May 30, 2006
Media Savior Secularism: Ruthless Business Empires & Making Liberalism in the Arab World
It is not often I have the occasion to combine three of my negative obsessions: secularist posing, corruption and Egypt into one comment. But uniqely an FT article from 21 May by Roula Khalaf and William Wallis allows me to do just that, covering Orascom, the Egyptian telecoms & everything else giant's plans to launch a Sat TV news channel.
Orascom, whose...non-virginal business practices in region (including some fine accusations of bribery in the context of Iraqi and North African cell tenders) do not immediately lead me to think of its owner as a secular savior - rather as part of the business as usual sorts.
The story discusses Sawiris - Orascom's "heavy" and owner - and his aim to build a media empire to complement his telecoms (and everything else). I don't quite buy the promoting "liberal society" line he spouts to Khalaf and Wallis. This is about money - but I am sure he's smart enough to play something of the secular card with the US and specifically with the Bolshy Right audiences that love such things (and Andrew Sullivan, who generally laps up this sort of thing with the critical thinking capacity of a melon).
Naguib Sawiris, Egypt’s billionaire businessman, hopes to become a new independent satellite television mogul in the Middle East, replicating his regional success in telecommunications.
The head of the Cairo-based Orascom Telecom Holdings ..... is already majority-owner in two satellite television stations, Melody music and Melody films.

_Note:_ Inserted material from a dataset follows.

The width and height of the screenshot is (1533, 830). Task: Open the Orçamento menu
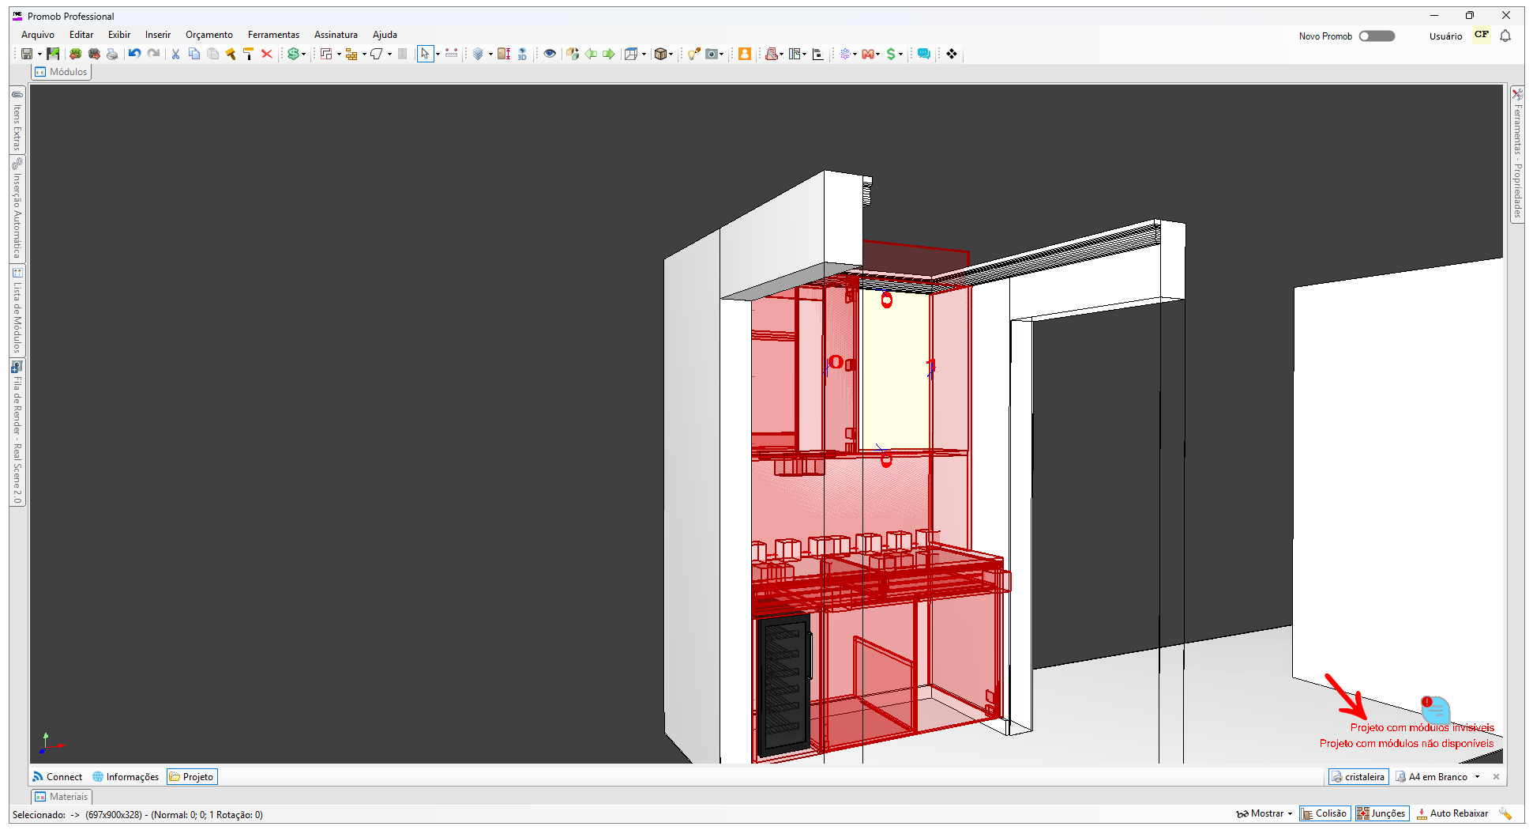[209, 35]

He is now starting a third entertainment channel dedicated to young audiences and has applied for a licence to launch a 24-hour satellite news channel for Egypt’s domestic market.
Mr Sawiris is also expecting gradually to turn an Iraqi terrestrial general channel he owns into a broader regional satellite news channel to one day compete with the popular Qatar-based al-Jazeera and Saudi-owned al-Arabiya.
The foray into satellite media, a field that, outside al-Jazeera, has been largely dominated by Saudis.....appears to be driven by business as much as political motives.
An outspoken secular businessman..... Mr Sawiris wants to win the hearts of Arab youth by promoting a more liberal Arab society.
Why Khalaf and Wallis (particularly Khalaf, Wallis as I already pointed out needs to get more savvy) would write something like "appears to be driven by business as much as political motives" escapes me.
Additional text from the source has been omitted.